The comic opens with a thought experiment: if you could step inside a "pleasure box" that would make your consciousness experience maximum happiness, more than you could ever have in real life, would you do it? One character says "obviously" they would. The other character, playing the role of a philosopher, pushes back. They explain that the major problem philosophers have always had with the pleasure box is that it replaces real experience with simulation -- you might think you are drinking coffee with friends or having great conversations, but really you are just having your brain stimulated.

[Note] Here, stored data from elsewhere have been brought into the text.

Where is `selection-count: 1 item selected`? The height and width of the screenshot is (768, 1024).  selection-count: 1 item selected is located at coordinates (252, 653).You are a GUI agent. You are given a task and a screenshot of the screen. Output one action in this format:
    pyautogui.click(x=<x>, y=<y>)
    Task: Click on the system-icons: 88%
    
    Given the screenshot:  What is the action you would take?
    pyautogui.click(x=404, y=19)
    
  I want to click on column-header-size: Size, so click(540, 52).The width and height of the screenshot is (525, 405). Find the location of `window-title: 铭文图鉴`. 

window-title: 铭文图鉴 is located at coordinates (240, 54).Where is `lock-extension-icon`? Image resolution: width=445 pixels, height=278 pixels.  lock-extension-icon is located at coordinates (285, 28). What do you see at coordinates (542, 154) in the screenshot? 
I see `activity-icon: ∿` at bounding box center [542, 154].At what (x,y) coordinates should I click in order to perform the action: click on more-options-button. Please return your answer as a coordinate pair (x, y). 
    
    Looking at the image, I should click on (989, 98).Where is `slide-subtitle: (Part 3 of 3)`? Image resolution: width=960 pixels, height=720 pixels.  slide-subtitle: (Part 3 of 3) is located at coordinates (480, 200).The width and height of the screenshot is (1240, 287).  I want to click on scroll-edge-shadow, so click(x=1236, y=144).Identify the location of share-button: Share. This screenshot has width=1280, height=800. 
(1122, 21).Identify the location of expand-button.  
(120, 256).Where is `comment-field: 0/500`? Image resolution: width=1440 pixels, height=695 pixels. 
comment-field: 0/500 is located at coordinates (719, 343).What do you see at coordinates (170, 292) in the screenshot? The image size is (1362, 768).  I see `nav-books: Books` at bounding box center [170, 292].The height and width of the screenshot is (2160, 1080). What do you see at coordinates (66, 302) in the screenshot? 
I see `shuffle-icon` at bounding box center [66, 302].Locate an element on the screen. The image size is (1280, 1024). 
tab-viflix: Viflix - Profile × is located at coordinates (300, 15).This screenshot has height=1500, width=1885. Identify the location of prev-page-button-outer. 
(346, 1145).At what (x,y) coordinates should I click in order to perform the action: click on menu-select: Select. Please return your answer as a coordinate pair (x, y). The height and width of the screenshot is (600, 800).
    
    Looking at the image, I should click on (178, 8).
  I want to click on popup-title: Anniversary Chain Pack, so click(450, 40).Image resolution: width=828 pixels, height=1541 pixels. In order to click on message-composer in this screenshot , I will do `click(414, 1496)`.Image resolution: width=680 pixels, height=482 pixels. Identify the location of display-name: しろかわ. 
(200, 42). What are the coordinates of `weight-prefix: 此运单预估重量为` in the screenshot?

The philosopher then sets up a comparison: you could either have a piece of toast while reading from a pantry of great philosophy books (Greek classics, Voltaire, Einstein, etc.) or you could sit in the pleasure box which simulates something much more enjoyable. The punchline comes when the first character asks which is "more real" -- and answers that the pleasure box is more real, because actually reading those books is itself a form of brain stimulation. The philosopher is left sputtering that this seems wrong, and is told "You are in the cave. The pleasure box is outside."

The Humor

The comic cleverly turns the classic philosophical objection to experience machines on its head. Philosophers typically argue that "real" experience is superior to simulated pleasure, but the comic points out the uncomfortable truth that reading philosophy books is itself just a way of stimulating your brain -- it is not inherently more "real" than direct neural stimulation. The final line about "the cave" brilliantly inverts Plato's Allegory of the Cave, suggesting that the philosopher clinging to "authentic" experience is actually the one trapped in shadows, while the pleasure box represents the true light.

The humor works because it takes a well-worn philosophical argument seriously enough to find a genuine logical weakness in it, then delivers the reversal with confidence. The philosopher's discomfort at having their own tools used against them is a classic SMBC move.

References

The comic directly references Robert Nozick's "Experience Machine" thought experiment from his 1974 book "Anarchy, State, and Utopia," which asked whether people would choose to plug into a machine that provides perfect simulated happiness. It also references Plato's Allegory of the Cave from "The Republic," where prisoners mistake shadows for reality. The philosophers and thinkers mentioned (Greek philosophy, Voltaire, Einstein) represent the Western intellectual canon that the philosopher character values as "real" experience.